Thanks to our friend astronomer Vincenzo Zappalà the asteroid n. 13917 was named after Matteo Correggia. The asteroids orbit intersects the path of asteroid Roero n. 8075. Both these asteroids owe their name to Vincenzo, who is a long-time friend of the Correggia family and of the Roero territory.
Vincenzo Zappalà (1945)
Ordinary Professor of Astrophysics, now retired. He specialised in planetary science and, in particular, in the minor bodies of the Solar System. He was one of the “pioneers” of the physical study of asteroids in the ’70s and he particularly devoted his research to the determination of the axis of rotation and, more generally, to the collisional evolution of the main asteroid belt. He contributed to various innovative aspects of both dynamics and physics, leading to the univocal, globally recognized determination of asteroid families, at the centre of his detailed studies. He published more than 250 articles in the most recognized international journals of his area of research. He has frequently been a member, as well as a President, of Scientific Committees of International Conferences. He held numerous speeches in all major European and American research centers, as well as in Japan, India and Russia (at the Russian Academy of Sciences in Moscow). He held an advanced planetary science course at the University of Rio de Janeiro. From 1997 to 2000 he was the President of the 15 Commission of the International Astronomical Union, of which he has been a member since 1975. He was also co-leader of the working group on the Solar System of the GAIA mission. The asteroid 2813, discovered in the Lowell Observatory in Flagstaff (Arizona), was dedicated to and named after him.
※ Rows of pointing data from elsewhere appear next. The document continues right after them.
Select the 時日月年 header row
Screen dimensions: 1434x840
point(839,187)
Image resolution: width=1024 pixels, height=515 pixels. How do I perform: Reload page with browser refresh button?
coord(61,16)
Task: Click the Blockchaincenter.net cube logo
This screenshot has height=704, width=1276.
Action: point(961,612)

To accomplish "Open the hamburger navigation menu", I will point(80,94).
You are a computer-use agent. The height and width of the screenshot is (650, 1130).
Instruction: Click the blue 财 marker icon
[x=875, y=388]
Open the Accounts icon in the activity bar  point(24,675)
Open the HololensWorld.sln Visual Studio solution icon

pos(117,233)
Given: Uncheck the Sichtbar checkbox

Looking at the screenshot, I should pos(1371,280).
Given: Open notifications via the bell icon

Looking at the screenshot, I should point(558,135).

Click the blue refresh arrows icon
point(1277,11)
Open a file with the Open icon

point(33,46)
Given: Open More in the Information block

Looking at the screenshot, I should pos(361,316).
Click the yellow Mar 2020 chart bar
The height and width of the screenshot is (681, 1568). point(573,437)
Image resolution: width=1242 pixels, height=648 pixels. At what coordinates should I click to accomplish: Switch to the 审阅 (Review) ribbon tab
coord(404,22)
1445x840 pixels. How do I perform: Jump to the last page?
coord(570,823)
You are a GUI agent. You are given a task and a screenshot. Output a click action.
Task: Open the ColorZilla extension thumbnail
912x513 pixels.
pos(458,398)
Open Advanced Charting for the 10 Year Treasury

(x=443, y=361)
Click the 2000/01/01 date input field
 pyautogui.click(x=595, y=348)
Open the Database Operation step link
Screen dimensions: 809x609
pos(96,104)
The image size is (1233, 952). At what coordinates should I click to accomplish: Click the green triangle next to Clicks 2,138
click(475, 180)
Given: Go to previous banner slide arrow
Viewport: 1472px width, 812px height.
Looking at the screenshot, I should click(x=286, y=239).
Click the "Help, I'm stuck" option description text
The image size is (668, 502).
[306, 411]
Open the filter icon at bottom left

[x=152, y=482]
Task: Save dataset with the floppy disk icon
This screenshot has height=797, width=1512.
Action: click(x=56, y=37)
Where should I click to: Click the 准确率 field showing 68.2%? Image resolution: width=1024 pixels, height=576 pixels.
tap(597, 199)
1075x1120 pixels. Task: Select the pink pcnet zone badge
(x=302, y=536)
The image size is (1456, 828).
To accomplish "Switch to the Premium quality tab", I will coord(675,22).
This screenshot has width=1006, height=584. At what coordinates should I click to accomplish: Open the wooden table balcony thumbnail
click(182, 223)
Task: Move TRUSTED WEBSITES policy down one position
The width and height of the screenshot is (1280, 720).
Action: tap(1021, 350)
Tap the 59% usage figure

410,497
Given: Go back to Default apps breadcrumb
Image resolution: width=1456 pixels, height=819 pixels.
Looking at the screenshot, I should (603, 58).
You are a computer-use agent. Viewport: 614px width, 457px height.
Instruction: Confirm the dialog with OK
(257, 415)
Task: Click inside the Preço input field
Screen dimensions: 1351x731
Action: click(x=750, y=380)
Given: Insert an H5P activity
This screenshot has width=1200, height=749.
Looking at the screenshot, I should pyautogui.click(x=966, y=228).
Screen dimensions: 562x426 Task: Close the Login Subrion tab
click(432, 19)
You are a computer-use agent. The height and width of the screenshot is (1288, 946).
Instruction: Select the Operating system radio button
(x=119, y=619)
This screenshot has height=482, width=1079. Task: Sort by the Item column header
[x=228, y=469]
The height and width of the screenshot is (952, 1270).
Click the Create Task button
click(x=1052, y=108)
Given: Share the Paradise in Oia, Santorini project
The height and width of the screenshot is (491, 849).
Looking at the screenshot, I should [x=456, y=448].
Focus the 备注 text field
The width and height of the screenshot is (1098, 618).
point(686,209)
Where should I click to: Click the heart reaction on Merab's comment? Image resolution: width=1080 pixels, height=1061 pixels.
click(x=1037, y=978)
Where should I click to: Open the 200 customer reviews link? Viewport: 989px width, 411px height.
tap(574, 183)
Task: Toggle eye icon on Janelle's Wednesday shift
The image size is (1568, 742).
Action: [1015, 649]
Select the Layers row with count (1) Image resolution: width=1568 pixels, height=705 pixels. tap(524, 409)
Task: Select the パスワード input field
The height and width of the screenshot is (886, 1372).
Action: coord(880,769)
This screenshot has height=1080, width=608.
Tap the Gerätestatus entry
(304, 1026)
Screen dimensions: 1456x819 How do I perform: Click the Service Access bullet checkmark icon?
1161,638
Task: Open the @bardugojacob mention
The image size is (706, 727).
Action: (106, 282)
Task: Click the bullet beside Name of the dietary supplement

He always showed a great passion for the popularisation of science, attempting to share astrophysics and its wonders with all people willing to learn, regardless of their education and age. He wrote several books about the universe.
He has recently devoted himself to an intense activity of dissemination of astrophysics through his blog “the infinite theatre of the cosmos”, which can be accessed via www.infinitoteatrodelcosmo.it.